Study questions
a: Decide whether each statement agrees with the book list below. Answer yes or no for each, and quote the deciding words of the list. (i) The writer has read The Thirty-Nine Steps more than once. (ii) The Chilean churches were influenced by Jacques Maritain. (iii) Poems 1965-1975 contains Heaney's last volumes of poetry.
b: In the book list below, who said that the mark of a good children’s book is that adults can enjoy it, too?
c: Please repeat the part of the book list below between "A challenging read." and "well worth reading.", inclusive.

So far I’ve given you a reprieve: It’s already the middle of the month and there have been no lists to date. But at last here is a list (alphabetical) of the books I enjoyed the most this past year:
* Elisa Bartone, Peppe the Lamplighter. Perhaps it’s a surprise to see this on my list. It’s a children’s book, after all. But that shouldn’t be too surprising. I am a father, after all, and I’m looking forward to reading to my children. It was C. S. Lewis who said the mark of a good children’s book is that adults can enjoy it, too. This particular book is very brief but it’s gorgeously illustrated and well written: a gem.
* John Buchan, The Thirty-Nine Steps. One of my favourites. I’ve read this one several times and I still enjoy it, as much for the quality of Buchan’s writing as for the narrow escapes and rapid adventures.
* William Cavanaugh, Torture and Eucharist: Theology, Politics, and the Body of Christ. Quite possibly the book I enjoyed most this past year. A fascinating study of what happened in Chile and how the church learned to respond. Cavanaugh provides a very helpful analysis of torture as an attempt to break down all allegiances and turn people into isolated individuals in order to get them to play a role in the torturer’s script.
The Chilean churches, influenced by Jacques Maritain, believed that the church should deal with “religion” and “the soul” and ended up leaving “politics” and the body in the control of the state and its “experts.” Gradually, however, the church began to develop solidarity, centred on the Eucharist, which binds all of us together as one body. The church, united by the Lord’s Supper, is able to stand against torture and the machinations of a hostile state. Moreover, the church in Chile had to learn, as the church throughout the world has to learn, to ignore the Enlightenment separation of “church” and “politics” and to police its own borders by disciplining and excommunicating those whose policies are not in accord with the gospel of Jesus Christ.
A challenging read. I didn’t agree with everything Cavanaugh said, but this book made me think more (and, I hope, more fruitfully) than any other book I read this year. Highly recommended.
* Avram Davidson, The Avram Davidson Treasury. A great collection of short stories by one of the undeservedly lesser known writers of the past century. Davidson wrote science fiction, fantasy, and mysteries, as well as some stories that aren’t so easily classified. He had a unique style and he’s well worth reading.
* Austin Farrer, A Study in St Mark. A fascinating study of Mark’s Gospel. Farrer pays close attention to the symbolism and the literary structure of the Gospel long before such things were popular among 20th century biblical scholars. I don’t buy all of his conclusions but I do find his observations extremely stimulating.
* Seamus Heaney. Poems 1965-1975. Heaney is one of my favourite poets. These are his first volumes of poetry, but even there Heaney already demonstrates his mastery.

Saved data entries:

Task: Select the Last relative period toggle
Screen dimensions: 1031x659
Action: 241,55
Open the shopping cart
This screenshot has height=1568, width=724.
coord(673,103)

Answers below
a:
(i) Yes: "I’ve read this one several times"
(ii) Yes: "The Chilean churches, influenced by Jacques Maritain"
(iii) No: "These are his first volumes of poetry"

b: C. S. Lewis

c:
A challenging read. I didn’t agree with everything Cavanaugh said, but this book made me think more (and, I hope, more fruitfully) than any other book I read this year. Highly recommended.
* Avram Davidson, The Avram Davidson Treasury. A great collection of short stories by one of the undeservedly lesser known writers of the past century. Davidson wrote science fiction, fantasy, and mysteries, as well as some stories that aren’t so easily classified. He had a unique style and he’s well worth reading.